Monday, March 02, 2026

A Woman Apostle


  

The Gospel Reading tells the story of a woman who is worthless by the standards of Jewish society at that time. Jesus has sent his disciples off for food, and he is sitting at a well when she comes to draw water. There is every reason why he shouldn’t talk to her at all.

What Jew or Samaritan would want to invite her to lunch?

First, she is a woman. The disciples are flabbergast at Jesus that keeps them from asking him what he thought he was doing when they return and find him talking to her without even a chaperone by her.

Secondly, she is a Samaritan. As she herself points out to him, Jews don’t talk to Samaritans. Samaritans are outcasts from the Jewish point of view, and self-respecting Jews stay away from them.

And, thirdly, this Samaritan has the sort of history that makes women pariahs even in their home communities. Jesus knows her status, and he lets her know he does. She has had five husbands—five husbands!—and she is currently living with a man to whom she is not married. Even by the lax standards of our own day, this sort of history would make people look askance at her. In her village she is undoubtedly a shamed person.

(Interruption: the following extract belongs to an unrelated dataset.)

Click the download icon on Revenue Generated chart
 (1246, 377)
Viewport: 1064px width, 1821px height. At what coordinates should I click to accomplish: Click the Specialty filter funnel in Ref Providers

So, take it all and all, she’s a worthless person, isn’t she? What Jew or Samaritan would want to invite her to lunch?

But, you might be thinking, the savior of the world could certainly spare a crumb even for a shamed Samaritan woman. He could preach to her that her sins are forgiven, you might be supposing, or he could offer her some other kind of pastoral help.

But he doesn’t, does he? No, he asks her to help him. He opens the conversation with her by asking her to give him a drink.

And then look at how this story ends: she brings belief in Jesus to her village, and the villagers come to Jesus because of her.

She isn’t worthless then, is she? No, then she takes her rightful place among the apostles. The evangelization of her village is her accomplishment.

And so when Jesus asks her to care for him, he starts a process that brings her from being worthless to being the apostle to her village.

It was our Lord's belief in her innate goodness that changed her life. It was the love of Christ which changed a Samaritan woman with a checkered past into a future saint of the church.

My question to you today is this: are you an agent of transformation in the lives of others, or do you go around undermining, backbiting, gossiping and otherwise putting other people down.

We are challenged on a daily basis in our homes, in our work places and in our encounters with others throughout our daily lives to see them as Christ sees them: as men and women who are not perfect but in whom God has limitless love. Sometimes, we even need to see that in ourselves.

Lord, I pray for all my Sonshine Friends that we act an agents of change to see the goodness of one another and help to bring out the best in one another.